KSA Integration is a Service-Disabled Veteran-Owned Small Business (SDVOSB) that provides business and management solutions through three core capabilities: (1) data analytics, (2) comprehensive veterans support, and (3) business process improvement. We are a rapidly growing government contractor that has built a reputation on focused customer service, on-time performance, and continuous improvement. To demonstrate this, KSA has been awarded the Inc. Best Workplaces, a prestigious list of businesses recognized for value placed on company culture, standout worker benefits, and the prioritization of employee well-being every year from 2019 to 2025. KSA also earned recognition on the Best for Vets List by Military Times from 2019 to 2025 and garnered the Department of Labor “Hire Vets” Platinum Medallion Award from 2021 to 2025.


Position Overview: KSA Integration is seeking a Data Scientist / ML Engineer to support the Marine Corps Logistics Plans (LP) Division’s data management, analytics, and artificial intelligence initiatives. This role directly supports Data Management & Analytics and AI Capability Development.

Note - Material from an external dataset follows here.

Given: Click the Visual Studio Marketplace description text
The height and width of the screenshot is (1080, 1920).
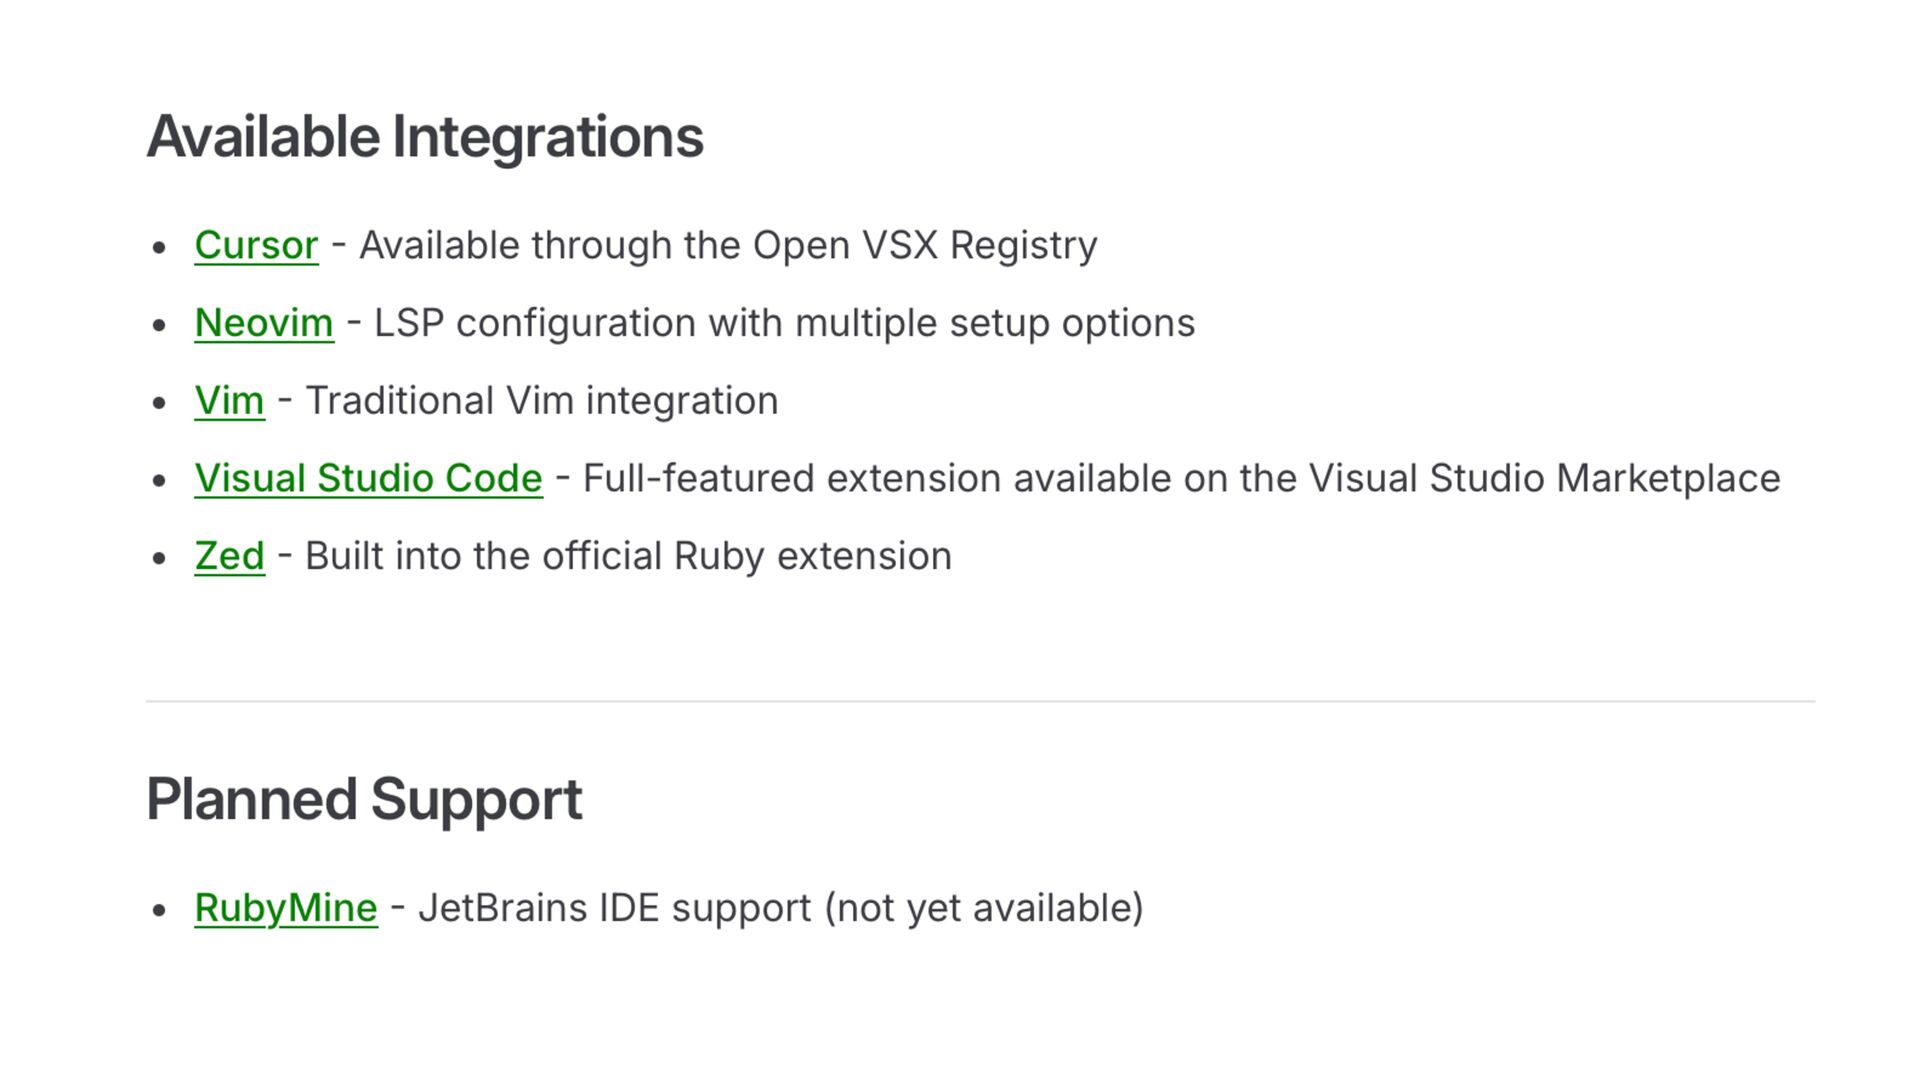Looking at the screenshot, I should click(x=1181, y=478).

You will design and deploy AI/ML solutions that transform how the Marine Corps manages logistics data, predicts readiness, and automates decision-making.

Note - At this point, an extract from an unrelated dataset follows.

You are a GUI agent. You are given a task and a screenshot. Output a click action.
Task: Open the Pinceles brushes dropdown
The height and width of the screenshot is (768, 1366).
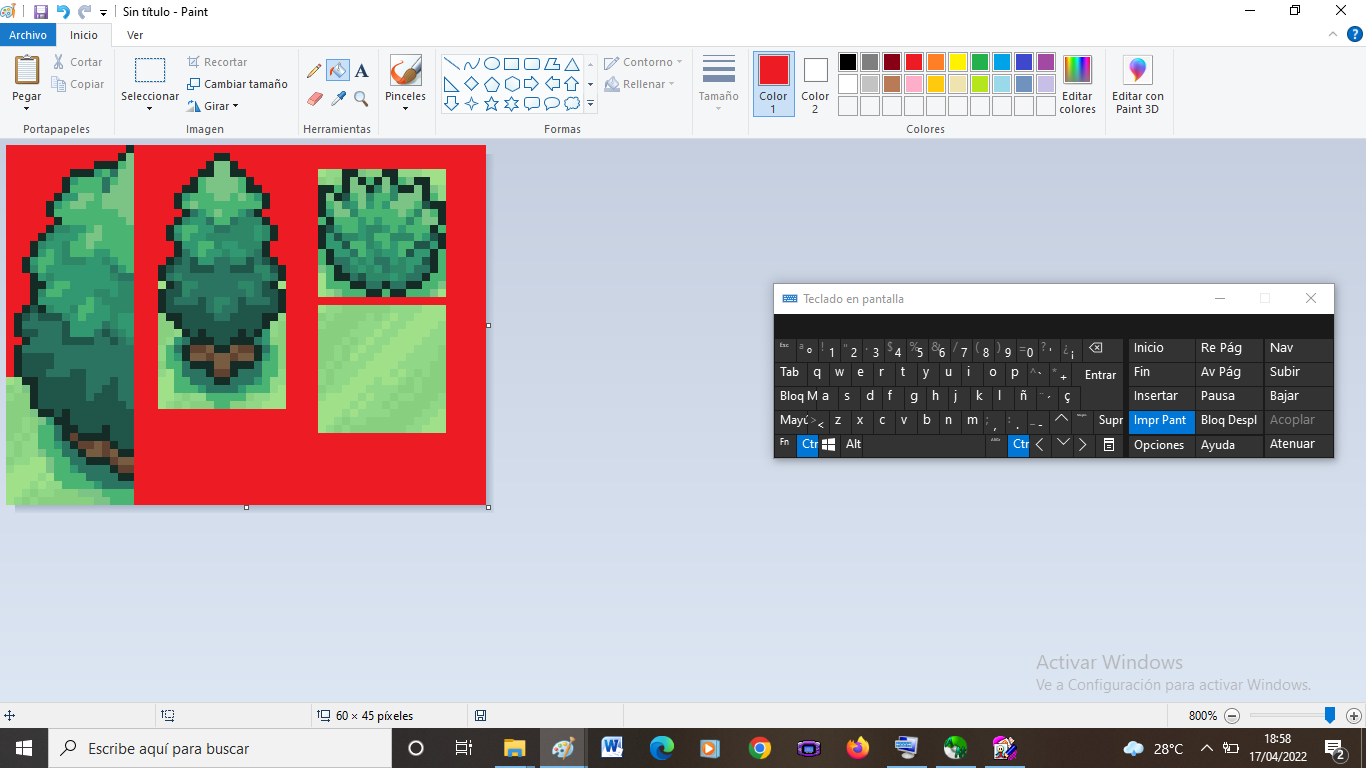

This Position is Contingent Upon Award


Anticipated Start Date: Summer 2026


Support Hours: Applicant shall be available during core work hours as established by the Government customer.

Benefits:

  • Medical, Dental, Vision (82% of employees’ premiums paid by the company, 25% towards dependents)
  • HSA / FSA Medical Plans
  • PTO
  • Flexible Work Environment and Encourage Work/Life Balance
  • 401K with Company Match
  • Observes all federal holidays
  • Professional Development/Tuition Reimbursement Program
  • Annual Career Development Process

Job Type: Full-time/Exempt

Location: Pentagon / National Capital Region (Hybrid)

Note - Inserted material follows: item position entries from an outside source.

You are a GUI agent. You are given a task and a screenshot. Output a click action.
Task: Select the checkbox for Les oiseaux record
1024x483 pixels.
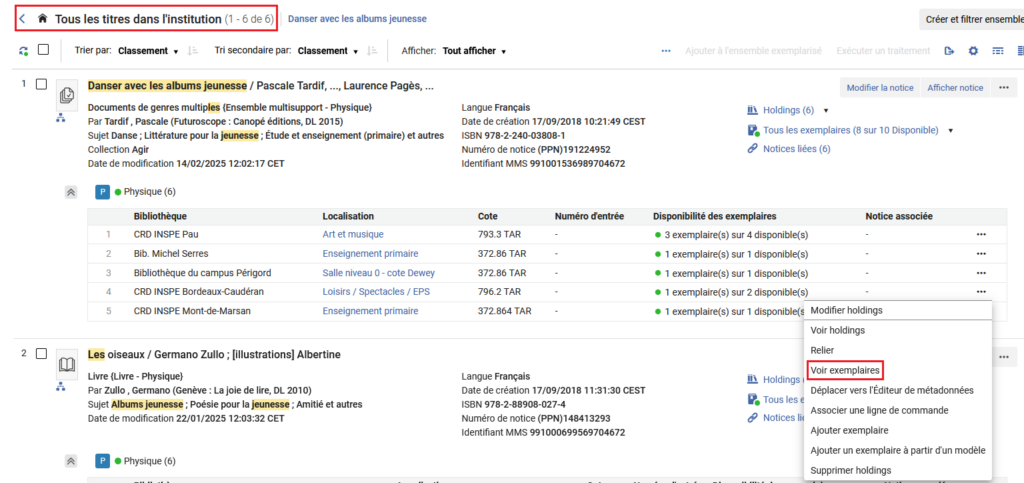(x=42, y=354)
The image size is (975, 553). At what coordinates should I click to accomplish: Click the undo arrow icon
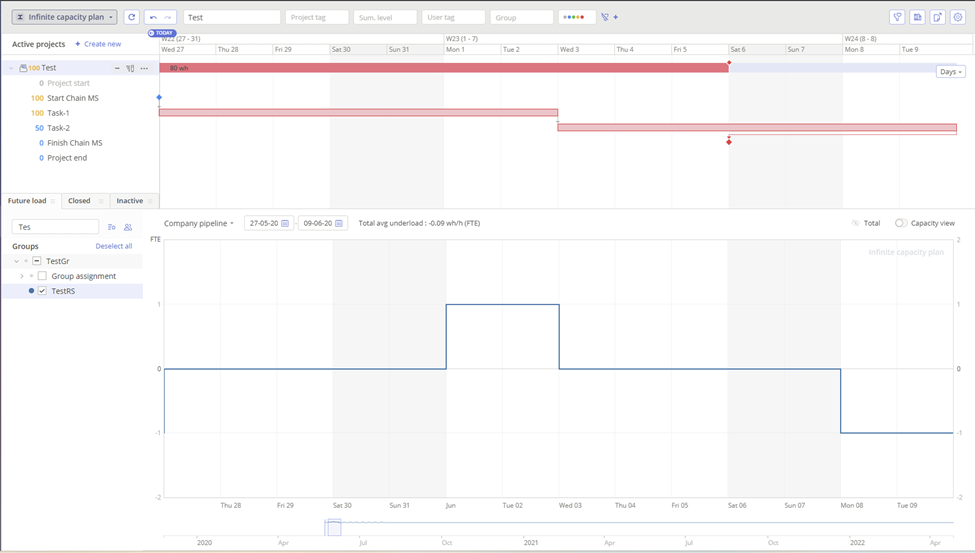[153, 17]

Clearance Required: Active Secret

Travel Requirement: Approximately 10%


Position Responsibilities:

  • Design, develop, and deploy machine learning models and AI solutions for Marine Corps logistics applications.
  • Build predictive models for readiness forecasting, supply chain optimization, and maintenance planning.
  • Develop and maintain data pipelines, dashboards, and analytics platforms for enterprise logistics data.
  • Integrate AI/ML solutions into existing Marine Corps logistics systems and workflows.
  • Collaborate with government stakeholders to define data management goals and analytics strategies.
  • Conduct statistical analysis on complex datasets to identify trends, patterns, and actionable insights.
  • Support data governance frameworks, including data quality, privacy, security, and accessibility standards.
  • Develop best practices documentation for ML systems and train government users on AI tools.
  • Work within secure DoW computing environments (NIPR/SIPR).


Requirements:


  • 5+ years of experience in data science, machine learning, or AI engineering.
  • Proficiency in Python, R, or equivalent — hands-on experience with TensorFlow, PyTorch, scikit-learn, or similar ML frameworks.
  • Experience building and deploying ML models in production environments.
  • Strong skills in data engineering: SQL, data pipelines, ETL processes, and cloud/on-prem data platforms.
  • Experience with data visualization tools (Tableau, Power BI, Matplotlib, Plotly).
  • Familiarity with DoW data environments, ADVANA, or military logistics data systems a strong plus.
  • Experience with the Torch.AI Nexus platform or UNACORN analytics environment a plus.
  • Understanding of responsible AI principles, model governance, and DoW AI ethics frameworks.
  • BA/BS in Computer Science, Data Science, Statistics, Mathematics, or related field required; MS preferred.

Preferred Skills/Experience:

  • Prior work experience supporting the Marine Corps programs.

KSA Integration is an equal opportunity employer.